PERMINTAAN TUGAS A
Tentukan apakah setiap pernyataan berikut sesuai dengan teks tentang koleksi museum, dan jawab ya atau tidak disertai kutipan persis kata-kata teks yang menjadi penentunya: (i) Peti mayat prasejarah yang dipamerkan ditemukan di sebuah goa. (ii) Alat musik ore-ore berasal dari suku Buton. (iii) Naskah lontara yang dipamerkan terbuat dari kertas.
PERMINTAAN TUGAS B
Salin kata demi kata bagian teks tentang koleksi museum di bawah ini, antara "Untuk koleksi teknologi, kebanyakan" dan "Tanggulesi, desa Lelewawo.", termasuk kedua batas tersebut.

TEKS DOKUMEN
Untuk koleksi teknologi, kebanyakan koleksi bersumbu pada alat-alat untuk berlayar dan memancing karena memang wilayah Sulteng dikelilingi perairan laut yang luas. Meskipun begitu, ada pula koleksi untuk sistem pertanian. Berjalan lebih jauh lagi, saya belajar banyak tentang suku-suku di Sulteng melalui koleksi etnografi. Di dalam koleksi ini dipamerkan beberapa baju adat, alat-alat rumah tangga dan kain serta alat tenunnya dari suku Buton dan suku Tolaki. Di sini juga diperlihatkan diorama “mbandu”, yaitu sistem perjodohan salah satu suku Sulteng. Lebih mencengangkan lagi, di sini dipamerkan sebuah peti mayat prasejarah yang disinyalir digunakan sebelum Islam datang dan ditemukan di goa Tanggulesi, desa Lelewawo.
Berjalan lagi ke depan, ada koleksi histori dari kerajaan Buton, yaitu tombak dan pedang  serta alat perang seperti meriam yang diperkirakan digunakan pada abad ke-17/18. Untuk koleksi numismatik lebih fokus kepada sistem mata uang dan alat tukar pembelian yang terjadi di Sulteng.
Pergi ke Sulteng, tidak lengkap rasanya jika tidak tahu perkembangan Islam di sana. Pada koleksi filologi, dipamerkan beberapa bukti perjalanan penyebaran Islam di Sulawesi Tenggara yang ditandai dengan kitab Alquran tulisan tangan. Ada pula naskah lontara yang beraksara Bugis, berbahan kayu dan digunakan untuk melihat hari-hari baik. Di koleksi keramik, ditemukan pula beberapa koleksi keramik dinasti Ming dan dinasti Ching. Pada koleksi kesenian, diperlihatkan alat musik tradisional suku Tolaki yang dinamakan ore-ore. Alat musik ini terbuat dari tembaga atau tulang yang dilubangi, lalu diberi tali.
Di Museum Nusantara ini, pengunjung bisa melihat lebih jauh bagaimana asal-asul kehidupan di pulau ini. Menarik! Itulah yang dapat saya simpulkan dari wisata edukatif kultural ini.

DATA YANG DIBERIKAN

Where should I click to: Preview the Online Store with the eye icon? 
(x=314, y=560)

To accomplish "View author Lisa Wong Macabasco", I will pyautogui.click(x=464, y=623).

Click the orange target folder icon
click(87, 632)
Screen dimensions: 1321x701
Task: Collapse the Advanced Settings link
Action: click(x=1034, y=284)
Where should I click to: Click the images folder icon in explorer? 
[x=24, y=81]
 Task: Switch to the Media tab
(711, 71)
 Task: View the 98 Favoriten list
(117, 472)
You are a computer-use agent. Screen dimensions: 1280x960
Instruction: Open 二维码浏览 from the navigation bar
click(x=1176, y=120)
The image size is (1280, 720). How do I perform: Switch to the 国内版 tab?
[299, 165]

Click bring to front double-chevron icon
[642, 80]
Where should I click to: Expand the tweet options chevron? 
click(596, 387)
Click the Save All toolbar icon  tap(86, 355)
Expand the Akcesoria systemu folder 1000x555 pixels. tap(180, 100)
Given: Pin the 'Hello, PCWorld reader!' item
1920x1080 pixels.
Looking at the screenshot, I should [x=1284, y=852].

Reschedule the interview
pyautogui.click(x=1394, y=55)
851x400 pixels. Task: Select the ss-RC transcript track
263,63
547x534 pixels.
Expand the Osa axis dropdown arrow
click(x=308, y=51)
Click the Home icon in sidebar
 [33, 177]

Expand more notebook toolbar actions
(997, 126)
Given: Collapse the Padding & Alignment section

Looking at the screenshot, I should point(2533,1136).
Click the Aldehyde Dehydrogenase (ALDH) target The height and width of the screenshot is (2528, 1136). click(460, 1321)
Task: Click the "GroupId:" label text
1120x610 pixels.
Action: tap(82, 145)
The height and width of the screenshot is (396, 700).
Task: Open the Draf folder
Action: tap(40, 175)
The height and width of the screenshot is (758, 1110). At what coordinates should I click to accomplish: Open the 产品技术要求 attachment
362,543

JAWABAN LENGKAP A
(i) Ya: "ditemukan di goa Tanggulesi, desa Lelewawo".
(ii) Tidak: "alat musik tradisional suku Tolaki yang dinamakan ore-ore".
(iii) Tidak: "berbahan kayu".

JAWABAN LENGKAP B
Untuk koleksi teknologi, kebanyakan koleksi bersumbu pada alat-alat untuk berlayar dan memancing karena memang wilayah Sulteng dikelilingi perairan laut yang luas. Meskipun begitu, ada pula koleksi untuk sistem pertanian. Berjalan lebih jauh lagi, saya belajar banyak tentang suku-suku di Sulteng melalui koleksi etnografi. Di dalam koleksi ini dipamerkan beberapa baju adat, alat-alat rumah tangga dan kain serta alat tenunnya dari suku Buton dan suku Tolaki. Di sini juga diperlihatkan diorama “mbandu”, yaitu sistem perjodohan salah satu suku Sulteng. Lebih mencengangkan lagi, di sini dipamerkan sebuah peti mayat prasejarah yang disinyalir digunakan sebelum Islam datang dan ditemukan di goa Tanggulesi, desa Lelewawo.